_Extrait choisi_.
On ne croirait jamais, si les faits de chaque jour n’étaient là pour nous en convaincre, avec quelle lenteur se forme la moralité humaine, avec quelle difficulté elle parvient à distinguer le juste de l’injuste. La condamnation du brigandage et du vol, par suite son interdiction et sa répression légale, ne remontent pas au-delà de trois mille ans. Mais on n’a guère compris jusqu’à présent sous ces mots de vol, brigandage, escroquerie, que les cas les plus violents et les plus grossiers de l’usurpation du bien d’autrui, ainsi qu’il est facile de s’en convaincre à la seule inspection des attentats à la propriété, dénombrés et définis dans le Code pénal. L’antique sagesse a eu beau nous proposer, dès le commencement, son adage mutuelliste : Fais aux autres ce que tu veux qui te soit fait ; ne fais pas aux autres ce que tu ne veux pas que l’on te fasse. Nous n’avons jamais vu dans cette haute prescription de droit qu’un conseil de charité, une formule de bienfaisance purement volontaire, qui n’engage pas la conscience ; nous n’avons marché qu’à l’aide du bourreau et de la police, et, sur les choses les plus importantes de l’économie sociale, nous sommes encore aussi sauvages que les premiers qui, fatigués de meurtre, de rapine et de viol, convinrent de respecter mutuellement leurs biens, leurs femmes et leurs vies, et fondèrent ainsi les premières sociétés.

Quand nous parlons aujourd’hui de mutualité, d’institutions mutuellistes, ne semble-t-il pas que nous disions une chose nouvelle ? L’homme du peuple et le bourgeois, l’entrepreneur et le salarié, le financier et le commerçant, le propriétaire et le fermier, le magistrat et le prêtre, l’économiste et le juriste, l’homme d’État et le simple citoyen, ont peine à nous comprendre ; ils ne saisissent pas nos raisonnements ; et pour eux nos paroles, inintelligibles, sont paroles perdues. L’assurance mutuelle est une vieille idée, que l’on admet volontiers, mais comme théorie, non comme acte de justice ; comme mode de transaction libre, non comme obligation de droit telle, que celui qui, spéculant sur l’insolidarité des risques, se fait du péril général un moyen de fortune, le gouvernement qui laisse faire et la société qui approuve, soient coupables. Or, si tel est, à notre époque, l’état de l’opinion sur la plus élémentaire des mutualités, l’assurance mutuelle, à quoi devons-nous nous attendre pour ce qui touche l’appréciation des valeurs, la loyauté dans les marchés, l’échange des services et des produits, les baux à loyer, etc. ? À qui ferez-vous croire que la dissimulation dans l’offre et la demande est une indélicatesse, bien plus, un véritable délit contre la justice, un attentat à la propriété ? Comment convaincre l’ouvrier qu’il ne lui est pas plus permis, de par sa conscience, de surfaire son travail qu’au patron de l’avilir ? À bon chat, bon rat, vous dit-on ; défendez-vous comme je me défends ; chacun pour soi, Dieu pour tous ; à la guerre comme à la guerre ; et cent autres maximes, retenues de l’époque barbare, où la spoliation et le vol étaient la juste récompense du guerrier.

_Données présentées_.

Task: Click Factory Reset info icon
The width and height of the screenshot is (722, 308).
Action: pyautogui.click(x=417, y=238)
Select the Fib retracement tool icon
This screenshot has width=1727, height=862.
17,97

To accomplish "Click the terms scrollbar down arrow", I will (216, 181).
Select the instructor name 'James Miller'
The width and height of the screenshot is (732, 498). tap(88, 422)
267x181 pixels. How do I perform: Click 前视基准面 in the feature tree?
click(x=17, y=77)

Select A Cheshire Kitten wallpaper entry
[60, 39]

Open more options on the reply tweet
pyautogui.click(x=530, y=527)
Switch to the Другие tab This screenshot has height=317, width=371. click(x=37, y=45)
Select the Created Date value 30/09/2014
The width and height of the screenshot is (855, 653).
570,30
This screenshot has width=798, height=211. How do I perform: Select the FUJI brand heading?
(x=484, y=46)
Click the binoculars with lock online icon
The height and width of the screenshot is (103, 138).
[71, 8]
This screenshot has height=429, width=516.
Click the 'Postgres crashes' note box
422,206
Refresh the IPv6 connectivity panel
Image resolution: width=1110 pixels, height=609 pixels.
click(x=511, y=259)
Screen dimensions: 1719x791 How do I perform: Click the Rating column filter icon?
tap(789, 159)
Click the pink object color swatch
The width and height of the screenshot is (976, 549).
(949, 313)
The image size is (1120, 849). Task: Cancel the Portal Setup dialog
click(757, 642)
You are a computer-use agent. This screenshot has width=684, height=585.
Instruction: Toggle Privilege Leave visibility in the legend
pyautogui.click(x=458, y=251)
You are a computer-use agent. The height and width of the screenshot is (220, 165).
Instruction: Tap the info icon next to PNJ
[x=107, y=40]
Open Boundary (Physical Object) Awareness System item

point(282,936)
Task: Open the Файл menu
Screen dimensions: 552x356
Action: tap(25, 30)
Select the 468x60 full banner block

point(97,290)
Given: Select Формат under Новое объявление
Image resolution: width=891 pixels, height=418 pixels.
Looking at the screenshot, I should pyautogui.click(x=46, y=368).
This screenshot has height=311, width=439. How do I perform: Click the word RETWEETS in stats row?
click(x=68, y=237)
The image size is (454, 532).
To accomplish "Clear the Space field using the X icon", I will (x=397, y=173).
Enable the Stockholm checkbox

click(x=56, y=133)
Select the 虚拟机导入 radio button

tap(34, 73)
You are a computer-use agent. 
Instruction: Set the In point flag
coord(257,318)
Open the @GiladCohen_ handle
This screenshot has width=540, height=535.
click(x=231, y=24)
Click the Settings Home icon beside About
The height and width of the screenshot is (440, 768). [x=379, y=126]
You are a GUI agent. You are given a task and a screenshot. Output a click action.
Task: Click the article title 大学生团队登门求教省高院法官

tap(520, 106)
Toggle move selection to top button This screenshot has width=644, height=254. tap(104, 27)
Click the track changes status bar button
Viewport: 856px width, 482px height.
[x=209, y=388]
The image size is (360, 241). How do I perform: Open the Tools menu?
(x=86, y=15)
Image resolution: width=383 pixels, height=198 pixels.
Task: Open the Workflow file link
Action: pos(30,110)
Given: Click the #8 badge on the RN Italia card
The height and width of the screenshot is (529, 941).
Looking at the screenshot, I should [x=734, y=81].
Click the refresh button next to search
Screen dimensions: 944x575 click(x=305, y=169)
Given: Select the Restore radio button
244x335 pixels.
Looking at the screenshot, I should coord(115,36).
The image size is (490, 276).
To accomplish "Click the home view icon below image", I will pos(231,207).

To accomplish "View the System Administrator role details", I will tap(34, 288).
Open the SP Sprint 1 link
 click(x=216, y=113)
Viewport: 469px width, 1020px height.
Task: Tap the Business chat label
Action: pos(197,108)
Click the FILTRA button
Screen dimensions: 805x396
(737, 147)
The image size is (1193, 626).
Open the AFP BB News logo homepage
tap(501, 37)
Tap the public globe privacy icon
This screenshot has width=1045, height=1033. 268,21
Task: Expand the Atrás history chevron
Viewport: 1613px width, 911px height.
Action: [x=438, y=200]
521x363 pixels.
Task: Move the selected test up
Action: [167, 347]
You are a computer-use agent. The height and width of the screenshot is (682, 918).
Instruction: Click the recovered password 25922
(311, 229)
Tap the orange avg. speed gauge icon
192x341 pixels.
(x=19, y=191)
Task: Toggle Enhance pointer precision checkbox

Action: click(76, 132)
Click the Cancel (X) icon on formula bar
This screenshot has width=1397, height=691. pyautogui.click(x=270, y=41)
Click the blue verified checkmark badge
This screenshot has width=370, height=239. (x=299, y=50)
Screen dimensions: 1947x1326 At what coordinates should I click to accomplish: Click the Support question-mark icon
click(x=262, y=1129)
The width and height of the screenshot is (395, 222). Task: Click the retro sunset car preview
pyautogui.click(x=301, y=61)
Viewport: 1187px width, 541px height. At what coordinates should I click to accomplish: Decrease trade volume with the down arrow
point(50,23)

_Consigne donnée_. Poursuivez le texte sur la mutualité et la justice dans les échanges, en reprenant après sa dernière phrase.

_Résultat de l'exercice_.
Le propriétaire n’est-il pas maître de sa maison ? Ne l’a-t-il pas héritée de son père, ou achetée de son argent, ou bâtie de ses mains ? N’est-il pas maître de la démolir, comme de l’exhausser d’un ou plusieurs étages, de l’habiter avec sa famille, ou d’en faire une grange, un magasin, une étable ; de la remplacer par un jardin, ou un jeu de quilles ? Que venez-vous donc nous parler ici de mutualité ? Qu’est-ce que cette manière sournoise de réduire et tarifer légalement les loyers, sous prétexte d’usure, de bon marché des capitaux, de droit social à la plus-value des terrains, etc. ? Une véritable propriété entraîne droit d’accession, droit d’alluvion, partant droit exclusif à la plus-value, laquelle n’est qu’une bénédiction du ciel sur le propriétaire. Respect donc à la propriété ; rien que la loi de l’offre et de la demande, dans son énergique et primitive simplicité, ne peut être ici invoqué ; rien que sa parole ne peut lier le propriétaire.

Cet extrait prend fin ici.